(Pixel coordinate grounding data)
++++++++++
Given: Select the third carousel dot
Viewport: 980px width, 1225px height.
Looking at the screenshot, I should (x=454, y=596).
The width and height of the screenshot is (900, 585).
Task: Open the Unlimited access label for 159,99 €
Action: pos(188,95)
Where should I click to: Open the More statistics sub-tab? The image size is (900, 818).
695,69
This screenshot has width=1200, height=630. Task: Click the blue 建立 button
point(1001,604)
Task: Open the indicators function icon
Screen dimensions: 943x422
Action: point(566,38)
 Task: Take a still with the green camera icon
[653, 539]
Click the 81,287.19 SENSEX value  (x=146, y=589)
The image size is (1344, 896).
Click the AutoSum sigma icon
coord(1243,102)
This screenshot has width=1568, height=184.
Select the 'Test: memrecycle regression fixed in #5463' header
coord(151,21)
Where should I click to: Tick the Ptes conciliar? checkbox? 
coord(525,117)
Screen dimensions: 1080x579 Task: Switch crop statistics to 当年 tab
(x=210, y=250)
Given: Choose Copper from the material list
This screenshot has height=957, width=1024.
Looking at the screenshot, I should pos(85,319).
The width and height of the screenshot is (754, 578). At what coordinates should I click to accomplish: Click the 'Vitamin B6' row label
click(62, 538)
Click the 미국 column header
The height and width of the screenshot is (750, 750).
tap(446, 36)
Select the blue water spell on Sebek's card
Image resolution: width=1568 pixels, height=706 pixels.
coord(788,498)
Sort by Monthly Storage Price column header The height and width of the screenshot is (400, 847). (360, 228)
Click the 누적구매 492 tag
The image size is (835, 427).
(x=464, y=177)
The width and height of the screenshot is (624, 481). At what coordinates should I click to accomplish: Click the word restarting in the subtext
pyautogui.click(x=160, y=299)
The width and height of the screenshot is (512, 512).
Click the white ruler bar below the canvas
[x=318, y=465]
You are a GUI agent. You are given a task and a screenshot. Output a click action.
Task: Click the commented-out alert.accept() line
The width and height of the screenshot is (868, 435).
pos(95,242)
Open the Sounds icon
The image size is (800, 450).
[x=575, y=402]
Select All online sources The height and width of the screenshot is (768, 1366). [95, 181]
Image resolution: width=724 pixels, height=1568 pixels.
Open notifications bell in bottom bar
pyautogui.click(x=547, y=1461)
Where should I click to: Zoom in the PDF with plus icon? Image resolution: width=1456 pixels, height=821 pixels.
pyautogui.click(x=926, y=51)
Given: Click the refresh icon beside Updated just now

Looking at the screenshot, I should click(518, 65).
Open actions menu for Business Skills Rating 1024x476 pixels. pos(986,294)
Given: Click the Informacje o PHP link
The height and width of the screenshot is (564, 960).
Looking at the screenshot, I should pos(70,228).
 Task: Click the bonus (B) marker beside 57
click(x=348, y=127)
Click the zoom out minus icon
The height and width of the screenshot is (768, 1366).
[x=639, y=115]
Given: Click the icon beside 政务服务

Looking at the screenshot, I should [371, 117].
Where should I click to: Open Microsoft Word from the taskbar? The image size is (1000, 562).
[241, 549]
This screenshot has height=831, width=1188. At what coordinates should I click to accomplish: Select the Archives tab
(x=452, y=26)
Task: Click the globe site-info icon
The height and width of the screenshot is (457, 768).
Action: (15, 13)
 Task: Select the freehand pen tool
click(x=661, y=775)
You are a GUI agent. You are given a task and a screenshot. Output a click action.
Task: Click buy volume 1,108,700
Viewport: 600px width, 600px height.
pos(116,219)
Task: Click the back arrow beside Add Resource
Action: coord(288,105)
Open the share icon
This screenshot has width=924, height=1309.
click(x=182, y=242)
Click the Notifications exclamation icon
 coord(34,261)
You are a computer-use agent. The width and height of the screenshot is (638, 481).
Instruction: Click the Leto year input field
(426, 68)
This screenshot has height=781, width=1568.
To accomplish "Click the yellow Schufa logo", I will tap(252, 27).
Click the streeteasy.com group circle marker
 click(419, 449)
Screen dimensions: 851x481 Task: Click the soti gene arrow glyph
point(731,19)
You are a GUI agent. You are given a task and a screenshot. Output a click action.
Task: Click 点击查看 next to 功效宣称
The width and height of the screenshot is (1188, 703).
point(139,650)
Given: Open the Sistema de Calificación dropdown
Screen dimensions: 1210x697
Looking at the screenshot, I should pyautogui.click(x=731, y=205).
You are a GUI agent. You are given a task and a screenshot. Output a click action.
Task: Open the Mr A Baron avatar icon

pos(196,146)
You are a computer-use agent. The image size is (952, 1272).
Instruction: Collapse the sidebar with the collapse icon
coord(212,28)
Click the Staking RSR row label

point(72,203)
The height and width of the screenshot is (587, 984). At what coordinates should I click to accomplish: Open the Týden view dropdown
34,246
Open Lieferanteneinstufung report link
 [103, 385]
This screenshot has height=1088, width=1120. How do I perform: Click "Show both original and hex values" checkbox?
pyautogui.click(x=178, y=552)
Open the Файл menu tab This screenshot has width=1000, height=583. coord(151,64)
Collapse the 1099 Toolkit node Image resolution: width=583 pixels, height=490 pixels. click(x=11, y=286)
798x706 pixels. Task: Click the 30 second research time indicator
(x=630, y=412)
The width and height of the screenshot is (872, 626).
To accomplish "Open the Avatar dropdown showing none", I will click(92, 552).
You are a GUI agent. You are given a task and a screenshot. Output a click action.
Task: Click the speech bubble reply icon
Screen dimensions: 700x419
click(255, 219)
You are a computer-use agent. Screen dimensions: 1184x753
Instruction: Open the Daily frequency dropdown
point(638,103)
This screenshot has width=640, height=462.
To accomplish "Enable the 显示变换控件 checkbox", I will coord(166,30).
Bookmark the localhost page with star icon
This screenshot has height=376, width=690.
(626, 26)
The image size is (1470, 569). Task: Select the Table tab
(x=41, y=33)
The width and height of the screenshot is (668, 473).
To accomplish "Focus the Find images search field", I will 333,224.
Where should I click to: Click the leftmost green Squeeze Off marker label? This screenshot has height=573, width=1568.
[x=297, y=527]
++++++++++
What you need to do: Report all lines of the data above that include the string "computer".

Solution for this task:
You are a computer-use agent. The width and height of the screenshot is (638, 481).
You are a computer-use agent. The image size is (952, 1272).
You are a computer-use agent. Screen dimensions: 1184x753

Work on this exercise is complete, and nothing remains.